Autumn brings short days which limit the chances to get out and about in
daylight. Especially for late risers such as myself. With lots of work to
catch up on free time to go take photographs is limited. Besides, my interest
in wandering round looking for random pictures is waning. That said a free
couple of hours on a sunny evening can tempt me out and occasionally produce a
picture that is nice in itself but doesn't really have a purpose.
A fortnight ago was this year's last big show of the season. In normal years there would be two more to follow it, but these are not normal times. I made sure to arrive in good time in order to avoid queuing to park and the lengthy walk from the parking area. That much worked out fine. Even by nine it was baking hot. The show catalogue revealed that the sheep judging was being split into morning and afternoon sessions for lowland and hill breeds respectively. It was going to be a long, hot, day waiting for the Lonk judging.

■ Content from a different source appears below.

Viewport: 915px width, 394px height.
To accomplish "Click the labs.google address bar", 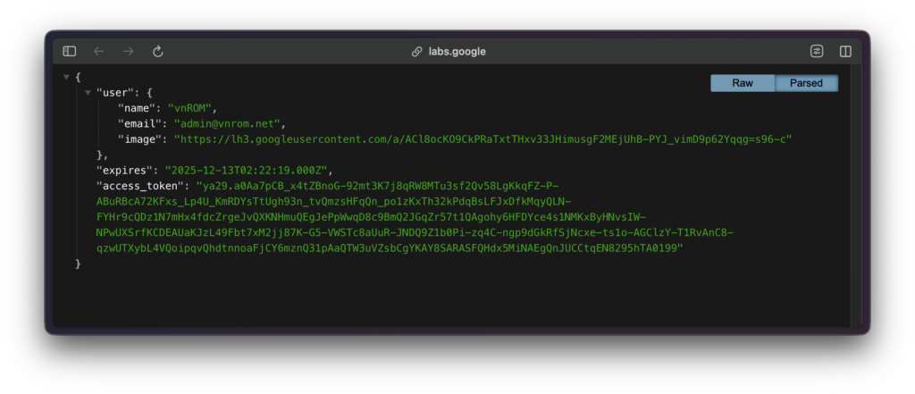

I looked for some pre-show action but had missed most of that. Took some random snaps of breeds I don't usually spend much time with and tried to find quirky stuff while I waited for the main event.
In the any other breed class were a few pens of Whitefaced Woodlands which gave me some action to photograph during the morning. They are probably the breed which interests me most after the Lonk with them being another of the more neglected Pennine breeds in terms of photographic fans. It seems they are partial to carrots.

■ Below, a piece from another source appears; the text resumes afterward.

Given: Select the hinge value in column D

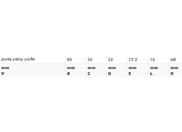Looking at the screenshot, I should tap(111, 60).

Much smaller in size, and undoubtedly cuter, is the Portland. A sheep with ancient roots.
With the morning judging over I went for a wander. The alpaca ring was mildly entertaining, but with the show being spread over two days as a Covid precaution there was no poultry show the day I was there, nor was there much other livestock.
Vintage tractors are, to my eye, limiting in appeal. I think the best way to deal with them would be photographing the restoration work. Otherwise it'd just be pictures of tractors. Which I know does appeal to tractor nuts!
By the time he hill sheep were to be judged the heat had started to get to me. I was feeling in need of a lie down in the shade. As I imagine the sheep were. For whatever reason the turnout of Lonks was low, while the Gritstones were out in force. Luckily they weren't being judged concurrently so I got a chance to look at both. Not that it worked out too well. I reckon that my brain was suffering from the heat and I just couldn't make anything more than record shots.
After the Lonk judging I went back to my car for a rest and a long drink of water. Refilled my small water bottle and tried to catch the end of the Gritstone judging. Although feeling a little refreshed I was still floundering. When that judging was over I'd had enough. I couldn't face waiting for the overall hill breed championship.
Aside from the photographic side of things, which was disappointing, it had been an enjoyable day catching up with sheep people and having a day in the fresh air. Sometimes I think that is why I keep going to these shows. After all, I'm not a documentary photographer. It doesn't matter whether I take photos or not.
It's odd, but I have noticed recently how it's becoming increasingly the case that some hobbyist photographers (which I suppose is what I am) are labelling themselves, sorry I mean self identifying themselves, as documentary photographers in the same way that others call themselves 'landscape photographers' or 'street photographers'. Does it make them feel more important? Do they think it makes their pictures better? I dunno. I'm just a bloke with a camera.
I do know that quite a few of the photos I've seen by this cadre of photographer seem to lack any effort to be made as pictures. Sure they document things, people, places, but there's a lack of structure to the photos which turns them into pictures and makes them say something about what they show. Look at really good documentary photography and you see pictures, often with a degree of complexity to their form which lifts them beyond being record shots. I don't manage it too often, but it's what I strive to do with my photographs. Just another pet peeve of a grumpy old git!